Writing about censorship but nevertheless as a valuable insight about believed infallibility, the great John Stuart Mill (1806-1873) said,
[T]he opinion which it is attempted to suppress by authority may possibly be true. Those who desire to suppress it, of course deny its truth; but they are not infallible. They have no authority to decide the question for all mankind, and exclude every other person from the means of judging. To refuse a hearing to an opinion, because they are sure that it is false, is to assume that their certainty is the same thing as absolute certainty. All silencing of discussion is an assumption of infallibility."
Using judges' or one section of the community's values to modify or develop the common law, does not directly suppress the opinions of others, but it does so indirectly by elevating these judicial values when judicial decisions are made.
Discussion may not be silenced, but it is made to be ineffectual in the judicial forum by what Professor Allan colourfully describes as judicial imperialism. In breach of section 13 of the Bill of Rights, it interferes with the rights of others to hold their own opinions without interference.
John Stuart Mill added, a few lines later, that "[persons] who are accustomed to unlimited deference, usually feel this complete confidence in their own opinions on nearly all subjects." Probably no sector of our society is more accustomed to unlimited deference than the judiciary. It becomes more pronounced the further up the hierarchy one gets until the pinnacle of the Supreme Court whose decisions can be undone only by Parliament.
It is of course essential that deference be accorded to judicial decisions, and proper respect shown to the decision-makers, because the judiciary is one of the bulwarks against anarchy and tyranny. Nevertheless, judges too have responsibilities. They must not overstep the proper boundaries of their office, and they ought to remember that genuine respect is accorded only to those who earn it. They lose respect, undermine the office they hold and threaten the courts’ constitutional place in the system of government, when they make judicial pronouncements based on “their own judicial moral sensibilities”. It is perhaps even worse when in doing so they prefer the values of one section of society or perhaps more accurately the views of the few who profess to know what they are, over the values of the bulk of the community. When they do that, they may provoke outrage and disrespect.
There is a place for tikanga. In one aspect, its place is much the same as other spiritual beliefs and may be relevant when judging or explaining a person’s conduct.
In other aspects it may give rise to behaviour which becomes customary and matures into a customary law which needs to be established for the purposes of, e.g., customary title to property.

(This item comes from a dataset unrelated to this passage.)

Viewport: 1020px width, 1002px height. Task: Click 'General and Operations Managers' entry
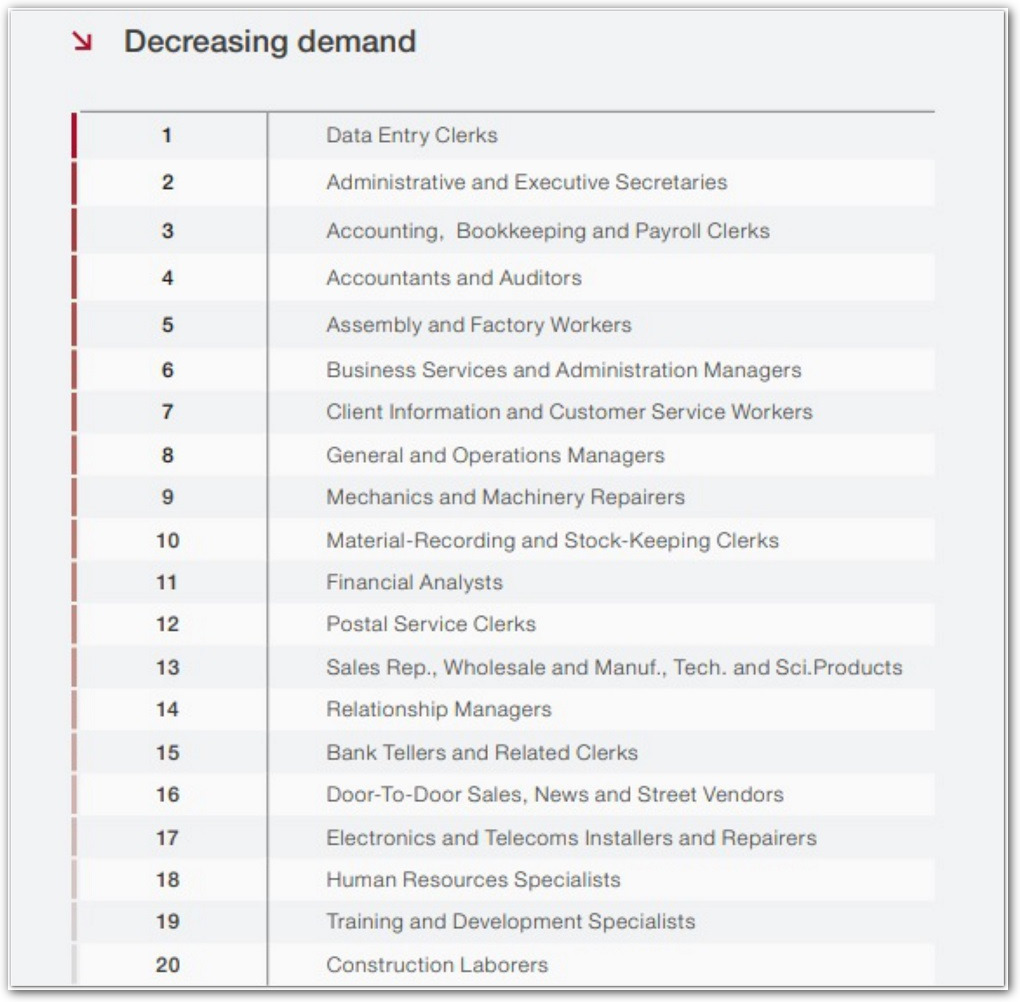(x=495, y=455)
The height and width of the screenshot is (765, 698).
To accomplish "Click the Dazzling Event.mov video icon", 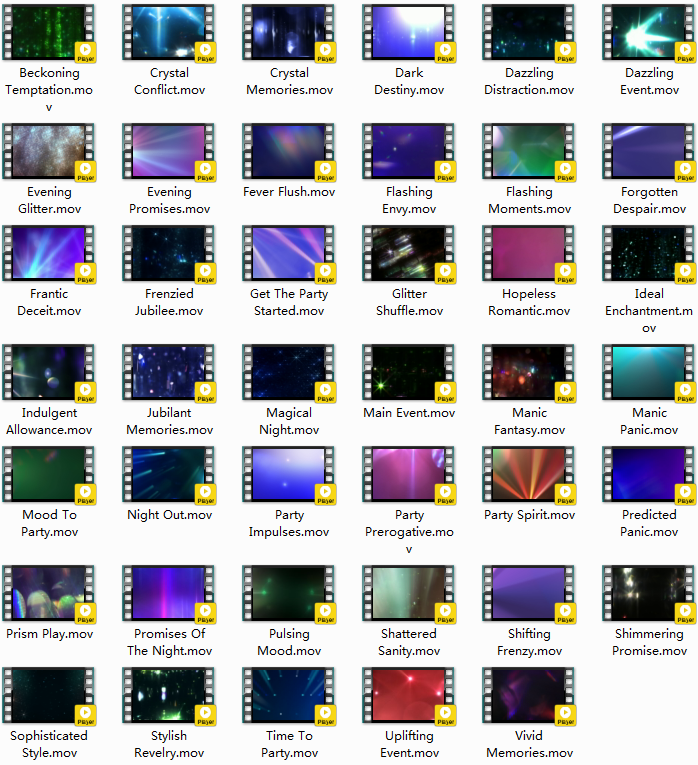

In this case it is the continuing conduct, not the underlying beliefs, which establish it as law.
Sweeping declarations which would put belief systems at the forefront of the development of New Zealand’s law are an entirely different matter.
It is to be hoped that our judges will step back from the brink and affirm and, yes, declare, the judicial value of restraint -- that curbing the desire to set the country aright according to one’s own view of what is right is a judicial virtue – and lack of restraint is dangerous.